::: MATERIAL SHOWN :::

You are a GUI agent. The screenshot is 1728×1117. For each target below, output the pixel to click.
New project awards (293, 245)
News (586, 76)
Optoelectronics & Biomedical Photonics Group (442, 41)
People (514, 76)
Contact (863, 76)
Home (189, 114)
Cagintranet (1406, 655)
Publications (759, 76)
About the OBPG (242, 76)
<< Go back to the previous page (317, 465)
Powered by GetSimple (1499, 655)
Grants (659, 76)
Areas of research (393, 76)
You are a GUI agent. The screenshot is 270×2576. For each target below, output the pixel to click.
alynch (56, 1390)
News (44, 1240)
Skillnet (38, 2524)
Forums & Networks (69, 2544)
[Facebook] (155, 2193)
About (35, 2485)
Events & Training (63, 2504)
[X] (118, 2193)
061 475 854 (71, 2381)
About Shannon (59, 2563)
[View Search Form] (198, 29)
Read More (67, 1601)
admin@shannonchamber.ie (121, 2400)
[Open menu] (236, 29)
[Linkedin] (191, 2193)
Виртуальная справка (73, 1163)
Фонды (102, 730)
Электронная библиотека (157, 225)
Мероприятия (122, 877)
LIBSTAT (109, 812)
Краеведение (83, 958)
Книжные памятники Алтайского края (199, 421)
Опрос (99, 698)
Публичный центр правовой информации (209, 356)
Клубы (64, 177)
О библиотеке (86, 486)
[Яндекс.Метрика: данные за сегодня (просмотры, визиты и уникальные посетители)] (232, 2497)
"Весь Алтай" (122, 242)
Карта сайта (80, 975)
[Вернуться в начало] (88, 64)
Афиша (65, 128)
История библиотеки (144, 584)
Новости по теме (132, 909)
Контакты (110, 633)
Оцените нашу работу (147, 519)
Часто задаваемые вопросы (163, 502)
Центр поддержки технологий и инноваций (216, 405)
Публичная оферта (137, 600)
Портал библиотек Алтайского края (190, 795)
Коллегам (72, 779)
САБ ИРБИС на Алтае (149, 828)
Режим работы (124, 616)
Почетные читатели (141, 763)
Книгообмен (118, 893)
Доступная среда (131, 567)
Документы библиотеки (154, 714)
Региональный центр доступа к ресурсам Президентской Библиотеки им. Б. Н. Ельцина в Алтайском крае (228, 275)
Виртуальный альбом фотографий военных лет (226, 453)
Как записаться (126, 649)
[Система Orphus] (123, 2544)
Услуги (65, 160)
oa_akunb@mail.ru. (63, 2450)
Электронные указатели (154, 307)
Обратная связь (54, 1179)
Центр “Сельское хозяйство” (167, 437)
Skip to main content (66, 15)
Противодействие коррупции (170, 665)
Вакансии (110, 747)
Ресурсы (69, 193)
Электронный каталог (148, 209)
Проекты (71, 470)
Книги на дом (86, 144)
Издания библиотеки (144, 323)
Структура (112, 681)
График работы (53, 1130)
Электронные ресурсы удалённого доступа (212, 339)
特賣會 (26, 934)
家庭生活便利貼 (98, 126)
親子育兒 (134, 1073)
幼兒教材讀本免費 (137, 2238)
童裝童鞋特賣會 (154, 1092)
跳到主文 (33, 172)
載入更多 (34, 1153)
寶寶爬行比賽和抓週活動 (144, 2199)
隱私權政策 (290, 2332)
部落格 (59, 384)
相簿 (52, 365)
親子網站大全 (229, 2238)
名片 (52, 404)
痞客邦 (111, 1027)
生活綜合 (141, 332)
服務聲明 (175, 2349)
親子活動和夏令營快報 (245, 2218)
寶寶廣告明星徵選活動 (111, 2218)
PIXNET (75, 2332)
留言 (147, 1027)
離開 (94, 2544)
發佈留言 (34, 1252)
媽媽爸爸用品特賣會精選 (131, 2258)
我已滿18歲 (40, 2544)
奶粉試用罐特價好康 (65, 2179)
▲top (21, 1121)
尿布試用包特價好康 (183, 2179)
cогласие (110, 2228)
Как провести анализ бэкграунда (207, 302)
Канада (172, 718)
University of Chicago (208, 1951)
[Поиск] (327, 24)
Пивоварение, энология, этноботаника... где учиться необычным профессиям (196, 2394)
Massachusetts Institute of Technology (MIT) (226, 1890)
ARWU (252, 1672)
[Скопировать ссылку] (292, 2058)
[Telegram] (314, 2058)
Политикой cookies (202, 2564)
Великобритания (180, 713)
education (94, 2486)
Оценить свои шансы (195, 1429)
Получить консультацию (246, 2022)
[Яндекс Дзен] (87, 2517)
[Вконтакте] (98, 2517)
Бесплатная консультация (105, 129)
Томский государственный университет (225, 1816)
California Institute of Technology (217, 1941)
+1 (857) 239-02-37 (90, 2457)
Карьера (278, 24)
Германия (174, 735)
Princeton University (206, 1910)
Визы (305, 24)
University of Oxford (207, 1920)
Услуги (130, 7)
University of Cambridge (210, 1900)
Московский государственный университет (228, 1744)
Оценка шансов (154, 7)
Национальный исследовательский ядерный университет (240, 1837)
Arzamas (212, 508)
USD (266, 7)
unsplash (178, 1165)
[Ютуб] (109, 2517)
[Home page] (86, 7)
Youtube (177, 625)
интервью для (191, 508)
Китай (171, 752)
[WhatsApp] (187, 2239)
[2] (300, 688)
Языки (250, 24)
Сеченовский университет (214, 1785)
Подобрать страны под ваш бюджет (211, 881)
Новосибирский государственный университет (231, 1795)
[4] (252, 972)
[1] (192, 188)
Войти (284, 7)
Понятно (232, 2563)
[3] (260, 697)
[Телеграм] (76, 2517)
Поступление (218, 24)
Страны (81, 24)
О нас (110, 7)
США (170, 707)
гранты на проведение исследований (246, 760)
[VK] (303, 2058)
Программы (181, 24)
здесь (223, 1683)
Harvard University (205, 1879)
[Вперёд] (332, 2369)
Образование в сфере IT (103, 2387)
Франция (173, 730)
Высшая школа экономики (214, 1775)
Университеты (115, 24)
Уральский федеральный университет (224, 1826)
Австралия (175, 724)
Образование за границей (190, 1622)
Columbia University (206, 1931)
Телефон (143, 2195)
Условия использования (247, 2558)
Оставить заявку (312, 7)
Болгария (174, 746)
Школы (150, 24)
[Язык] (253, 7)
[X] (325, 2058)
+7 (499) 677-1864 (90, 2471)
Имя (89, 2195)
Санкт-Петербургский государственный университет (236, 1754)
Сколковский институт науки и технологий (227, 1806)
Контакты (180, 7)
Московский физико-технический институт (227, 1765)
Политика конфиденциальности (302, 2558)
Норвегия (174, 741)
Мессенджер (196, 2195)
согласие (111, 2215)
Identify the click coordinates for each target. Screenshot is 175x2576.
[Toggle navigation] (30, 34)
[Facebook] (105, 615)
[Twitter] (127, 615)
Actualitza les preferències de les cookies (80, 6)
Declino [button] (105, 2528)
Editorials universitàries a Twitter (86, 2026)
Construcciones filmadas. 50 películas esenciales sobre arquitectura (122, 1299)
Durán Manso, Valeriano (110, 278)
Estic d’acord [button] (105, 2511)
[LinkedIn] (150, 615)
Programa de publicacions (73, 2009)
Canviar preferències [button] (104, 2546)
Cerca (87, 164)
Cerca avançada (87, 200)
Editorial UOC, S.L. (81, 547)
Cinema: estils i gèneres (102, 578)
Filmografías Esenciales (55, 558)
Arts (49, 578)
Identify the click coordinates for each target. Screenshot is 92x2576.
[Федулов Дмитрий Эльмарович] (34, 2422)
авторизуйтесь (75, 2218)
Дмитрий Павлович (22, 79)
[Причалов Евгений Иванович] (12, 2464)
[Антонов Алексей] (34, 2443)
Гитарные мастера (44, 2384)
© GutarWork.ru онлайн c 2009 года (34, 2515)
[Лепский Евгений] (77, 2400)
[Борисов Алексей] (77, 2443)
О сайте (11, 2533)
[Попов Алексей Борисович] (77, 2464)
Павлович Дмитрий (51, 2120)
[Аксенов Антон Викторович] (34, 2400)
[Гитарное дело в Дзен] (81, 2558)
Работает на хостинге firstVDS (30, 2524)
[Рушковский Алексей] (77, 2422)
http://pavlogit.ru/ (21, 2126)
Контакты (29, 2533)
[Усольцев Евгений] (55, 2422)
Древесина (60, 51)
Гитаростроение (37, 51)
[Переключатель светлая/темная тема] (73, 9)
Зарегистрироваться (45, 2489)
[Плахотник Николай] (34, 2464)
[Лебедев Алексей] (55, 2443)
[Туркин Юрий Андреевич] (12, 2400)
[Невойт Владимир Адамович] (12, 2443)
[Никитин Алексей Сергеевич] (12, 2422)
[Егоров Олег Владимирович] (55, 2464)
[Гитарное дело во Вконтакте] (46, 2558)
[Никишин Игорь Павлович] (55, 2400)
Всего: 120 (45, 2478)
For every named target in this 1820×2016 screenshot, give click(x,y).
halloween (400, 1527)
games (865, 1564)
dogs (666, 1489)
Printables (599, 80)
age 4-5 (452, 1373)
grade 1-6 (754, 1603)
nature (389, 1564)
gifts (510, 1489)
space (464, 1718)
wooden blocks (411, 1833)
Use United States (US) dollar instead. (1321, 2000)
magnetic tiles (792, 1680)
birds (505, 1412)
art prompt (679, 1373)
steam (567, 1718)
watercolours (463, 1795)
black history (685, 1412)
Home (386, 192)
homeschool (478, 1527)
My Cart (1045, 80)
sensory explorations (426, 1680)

:::

- [GOAL OF THE EXERCISE]: Exactly as they stand, set down the lines from the top of the data through the line with "You are a GUI agent. The screenshot is 270×2576.".

- [RESPONSE AREA]:
You are a GUI agent. The screenshot is 1728×1117. For each target below, output the pixel to click.
New project awards (293, 245)
News (586, 76)
Optoelectronics & Biomedical Photonics Group (442, 41)
People (514, 76)
Contact (863, 76)
Home (189, 114)
Cagintranet (1406, 655)
Publications (759, 76)
About the OBPG (242, 76)
<< Go back to the previous page (317, 465)
Powered by GetSimple (1499, 655)
Grants (659, 76)
Areas of research (393, 76)
You are a GUI agent. The screenshot is 270×2576. For each target below, output the pixel to click.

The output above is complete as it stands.